TEXT EXCERPT:
----------------------------------------
Diversity Book Group
Contact: Lorrie McKinley & Debby Kern Email: diversity-book-group
Mission: To explore a variety of “differences” through both literature and film, so that we may better understand ourselves and others thereby promoting social justice on a personal level.
The Diversity Book Group meets monthly August through May plus an annual end-of-the-year pot luck celebration to select books for the coming year. The group is loosely organized to explore a variety of differences in a relaxed and safe environment. Participants volunteer to act as facilitators. The group makes every effort to select books/films that are available in audio/descriptive formats in order to be inclusive and welcoming to all.
2020-21 Selections
Raised in a wealthy family with ties to the ruler of Galilee, Ana is rebellious and ambitious, a relentless seeker with a brilliant, curious mind and a daring spirit. She yearns for a pursuit worthy of her life. Defying the expectations placed on women, she engages in furtive scholarly pursuits and writes secret narratives about neglected and silenced women. Her adopted brother, Judas, is a dissident against the Roman occupation. When Ana meets the eighteen-year-old Jesus, each is drawn to and enriched by the other’s spiritual and philosophical ideas. He becomes a floodgate for her intellect, but also the awakener of her heart.
Grounded in meticulous historical research and written with a reverential approach to Jesus’s life that focuses on his humanity, this book is an inspiring account of one woman’s bold struggle to realize the passion and potential inside her, while living in a time, place, and culture devised to silence her.
----------------------------------------
ENTRIES SHOWN:

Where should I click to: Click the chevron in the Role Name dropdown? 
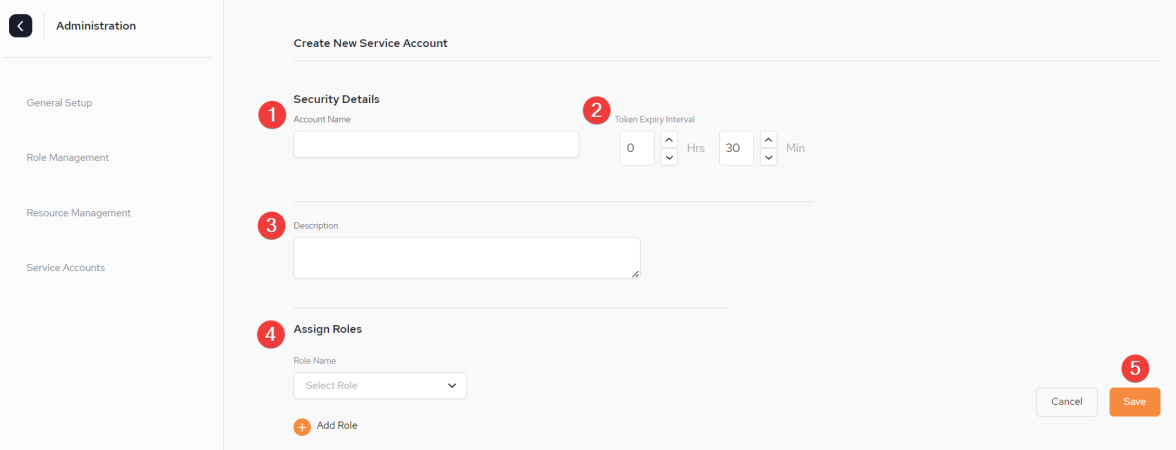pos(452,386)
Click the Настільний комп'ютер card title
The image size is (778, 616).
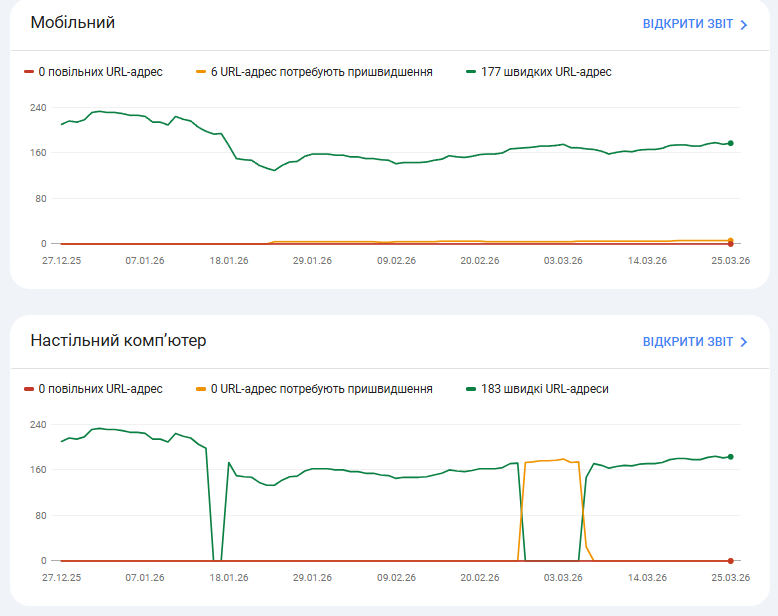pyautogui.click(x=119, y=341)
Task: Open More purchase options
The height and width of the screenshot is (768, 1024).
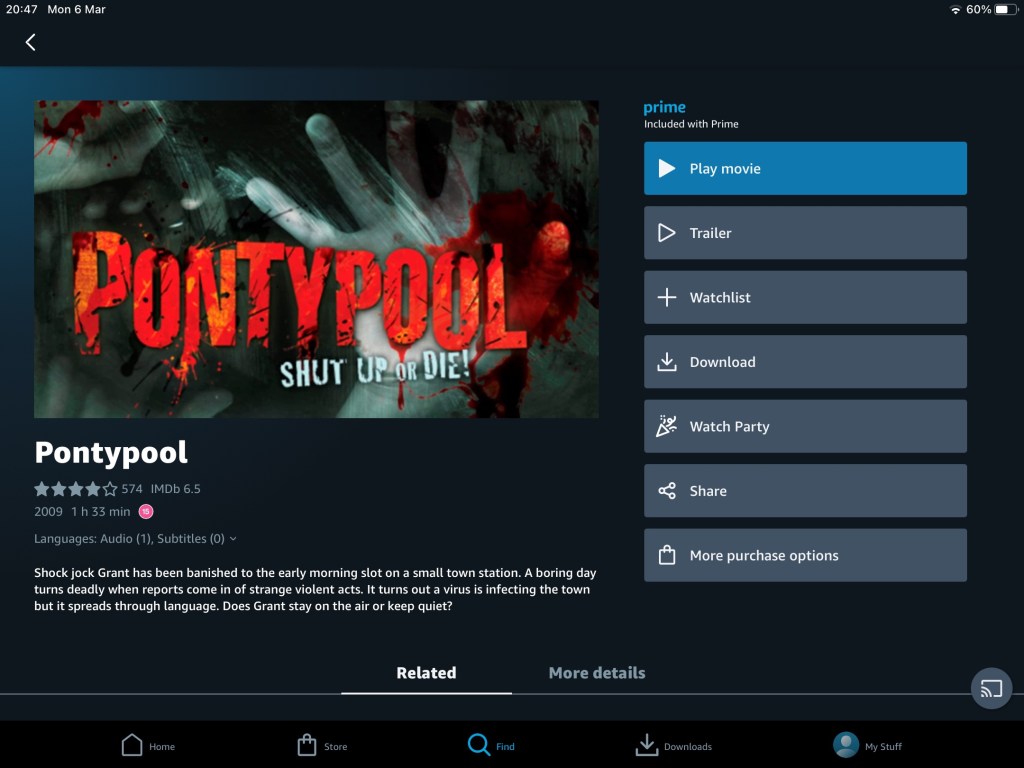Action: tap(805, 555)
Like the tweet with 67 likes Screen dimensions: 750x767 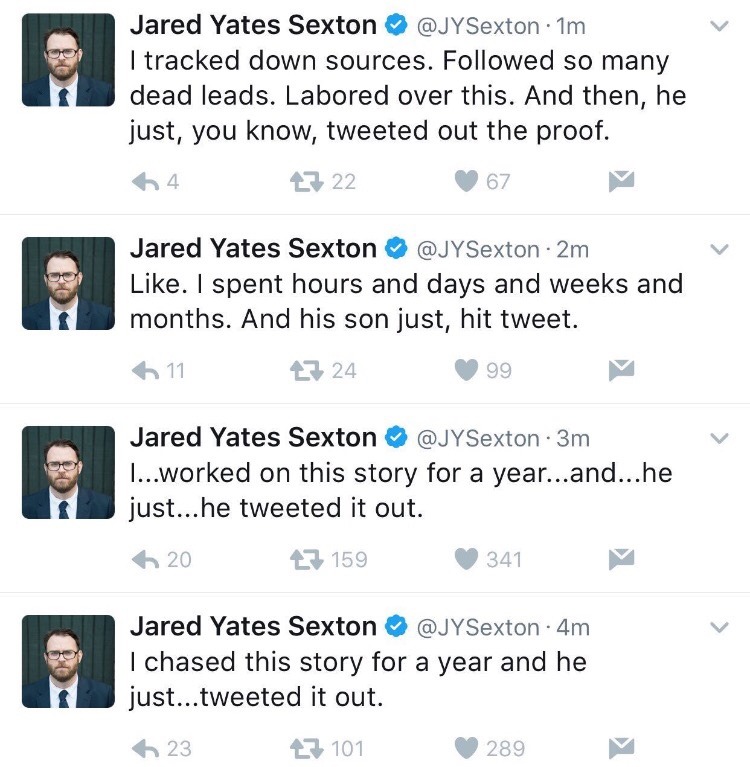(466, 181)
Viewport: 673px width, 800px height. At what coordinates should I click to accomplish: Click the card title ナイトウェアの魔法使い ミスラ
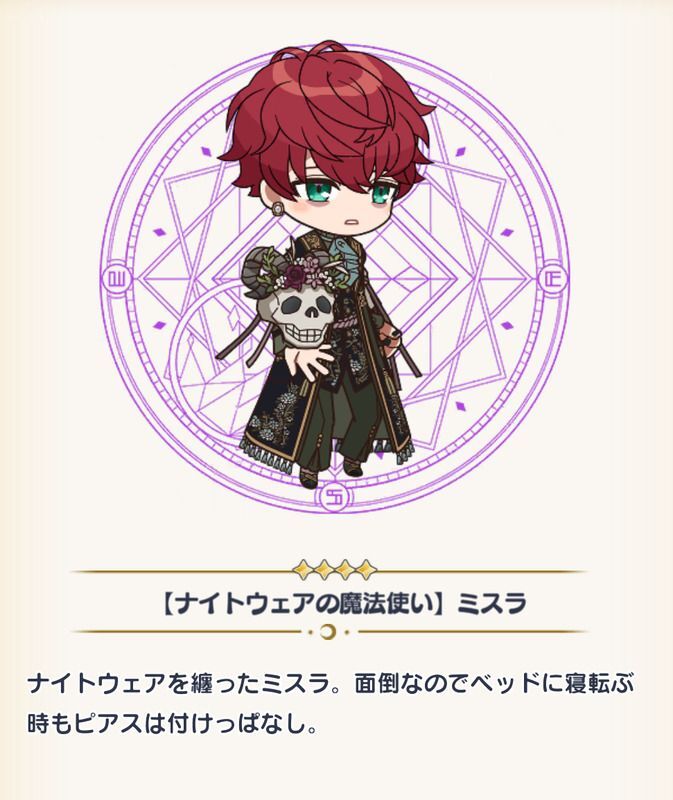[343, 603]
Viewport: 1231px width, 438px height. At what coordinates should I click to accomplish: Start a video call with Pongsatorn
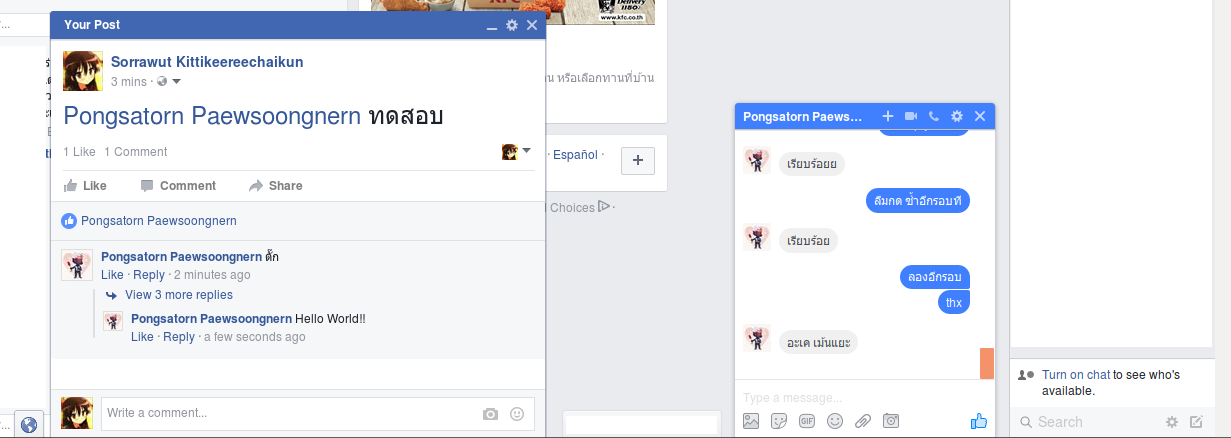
----------------------------------------
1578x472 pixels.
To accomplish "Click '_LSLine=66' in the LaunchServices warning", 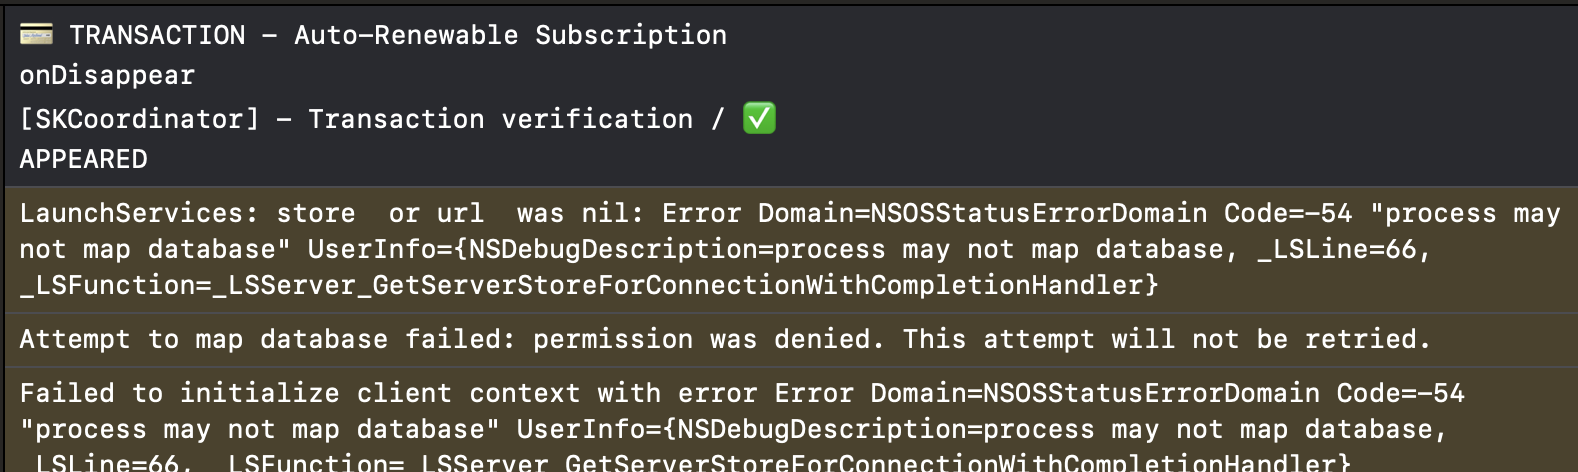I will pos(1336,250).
----------------------------------------
DIRECTIONS:
1. List every person named in the book group page.
2. According to the book group page, how often does the Diversity Book Group meet?
3. Write the next part of the book group page, picking up after its last sentence.

RESULTS FOR EACH TASK:
1. Lorrie McKinley, Debby Kern, Ana, Judas, Jesus

2. Monthly, from August through May.

3.
Hiram Walker was born into slavery during the Antebellum South on a declining tobacco plantation in Virginia. He is the mixed-race son of a white plantation owner and a black mother who was sold away by his father when Hiram was young. The local community consists of the enslaved (“the Tasked”); the landowners (“the Quality”); and the low-class whites. Hiram has an extraordinary photographic memory but is unable to remember his mother. However, in one instance when Hiram is driving across a bridge, he suddenly has a vision of his mother dancing. When the vision ends, his carriage has fallen into the water. His brother drowns, but Hiram is transported out of the water. He learns that his miracle survival was a result of a superhuman ability he has called conduction, which transports himself and others across impossible distances. He eventually comes to meet a famous member of the Underground named Moses, who also has the power of Conduction. Moses is later revealed to be Harriet Tubman.
The novel debuted at number one on The New York Times fiction best-seller list and was selected for the revival of Oprah’s Book Club.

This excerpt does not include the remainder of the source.